Las flores rojas de Struthof
Ayer era un lunes como otro cualquiera hasta que Boris Pahor evocó las terribles flores rojas de Struthof. "Por la noche, en el campo, al salir del barracón forzado por la disentería veías lo que parecían flores rojas flotando en la oscuridad; eran las chispas que volaban del horno crematorio, funcionando incesantemente, siempre ardiendo". Oficialmente denominado Konzentrationslager Natzweiler, KZ-Na, Struthof fue el único campo de concentración nazi en Francia. Está unido a la memoria de la Ahnenerbe, la rama seudocientífica de las SS, pues fue en su cámara de gas donde el médico capitán de la organización August Hirt hizo asesinar a 130 personas cuyos cuerpos estaban destinados a convertirse en una colección de esqueletos que mostrarían a la posteridad las características de la exterminada raza judía. Es sólo uno de los horrores de Struthof. Pahor lo cuenta en su inolvidable y conmovedor libro Necrópolis (Anagrama). El escritor esloveno y superviviente de los campos -estuvo luego en Dachau y en Bergen-Belsen- recordó en el Instituto Italiano de Cultura de Barcelona otros espantos: cómo las cenizas y los detritus del KZ alsaciano iban a parar a un gran agujero al fondo del campo de donde los SS recogían la obscena mezcla para usarla como abono en sus jardincillos y huertos...

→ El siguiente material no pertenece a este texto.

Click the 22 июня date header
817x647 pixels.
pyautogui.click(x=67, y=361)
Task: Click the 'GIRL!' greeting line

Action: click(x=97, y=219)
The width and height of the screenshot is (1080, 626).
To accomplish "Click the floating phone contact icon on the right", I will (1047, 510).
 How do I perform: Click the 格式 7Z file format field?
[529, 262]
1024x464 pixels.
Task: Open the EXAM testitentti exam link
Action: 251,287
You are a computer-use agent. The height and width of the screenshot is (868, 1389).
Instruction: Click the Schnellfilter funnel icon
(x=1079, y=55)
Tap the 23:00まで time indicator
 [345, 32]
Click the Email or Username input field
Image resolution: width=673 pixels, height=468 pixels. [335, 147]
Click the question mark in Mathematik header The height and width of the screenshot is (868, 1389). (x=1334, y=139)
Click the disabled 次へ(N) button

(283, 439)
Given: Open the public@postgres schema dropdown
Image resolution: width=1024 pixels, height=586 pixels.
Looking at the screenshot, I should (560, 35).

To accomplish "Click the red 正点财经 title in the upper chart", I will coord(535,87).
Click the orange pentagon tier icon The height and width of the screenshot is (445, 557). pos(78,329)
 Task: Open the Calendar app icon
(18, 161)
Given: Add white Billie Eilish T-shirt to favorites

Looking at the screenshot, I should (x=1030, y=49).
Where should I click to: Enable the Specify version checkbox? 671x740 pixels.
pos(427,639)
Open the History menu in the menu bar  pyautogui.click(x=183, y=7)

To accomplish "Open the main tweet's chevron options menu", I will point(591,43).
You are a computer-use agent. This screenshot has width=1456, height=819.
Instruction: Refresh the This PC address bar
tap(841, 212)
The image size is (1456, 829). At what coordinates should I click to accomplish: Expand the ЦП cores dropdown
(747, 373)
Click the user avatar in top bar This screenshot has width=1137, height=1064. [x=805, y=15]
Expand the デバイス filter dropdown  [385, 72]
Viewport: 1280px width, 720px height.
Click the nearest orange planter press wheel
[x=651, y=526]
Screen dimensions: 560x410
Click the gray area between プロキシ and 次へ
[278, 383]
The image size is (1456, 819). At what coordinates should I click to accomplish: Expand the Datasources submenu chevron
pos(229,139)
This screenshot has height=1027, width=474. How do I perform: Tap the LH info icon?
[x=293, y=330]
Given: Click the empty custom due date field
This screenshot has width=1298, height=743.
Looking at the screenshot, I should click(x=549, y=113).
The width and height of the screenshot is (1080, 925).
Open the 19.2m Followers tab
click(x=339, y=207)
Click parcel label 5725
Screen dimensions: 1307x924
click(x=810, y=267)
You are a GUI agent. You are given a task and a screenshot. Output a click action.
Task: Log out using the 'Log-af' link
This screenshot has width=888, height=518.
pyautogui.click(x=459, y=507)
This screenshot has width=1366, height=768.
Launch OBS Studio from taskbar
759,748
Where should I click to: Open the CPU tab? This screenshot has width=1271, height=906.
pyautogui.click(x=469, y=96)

Pahor es un hombre pequeño y locuaz con el alma asomada a unos grandes ojos que parecen traspasarte. "Se pueden explicar los campos, pero es imposible entenderlos si no los has vivido: la humillación física y moral, el hambre". Tras la experiencia, otros prefirieron callar. Él continúa, contra viento y marea, rememorando, advirtiendo, denunciando. "Ha sido una gran desilusión. Pensamos que aquello sería una vacuna para la humanidad, pero la gente olvida. Lo que más temo es la indiferencia". Tras escucharle, como ocurre con Kertész, con Semprún, con Neus Català, la vida se hace distinta, los problemas menores, los anhelos de vida y de amor, más grandes.
Las flores rojas de Struthof nos recuerdan qué frágiles somos y qué indefensos, en esta ardua tierra, estamos.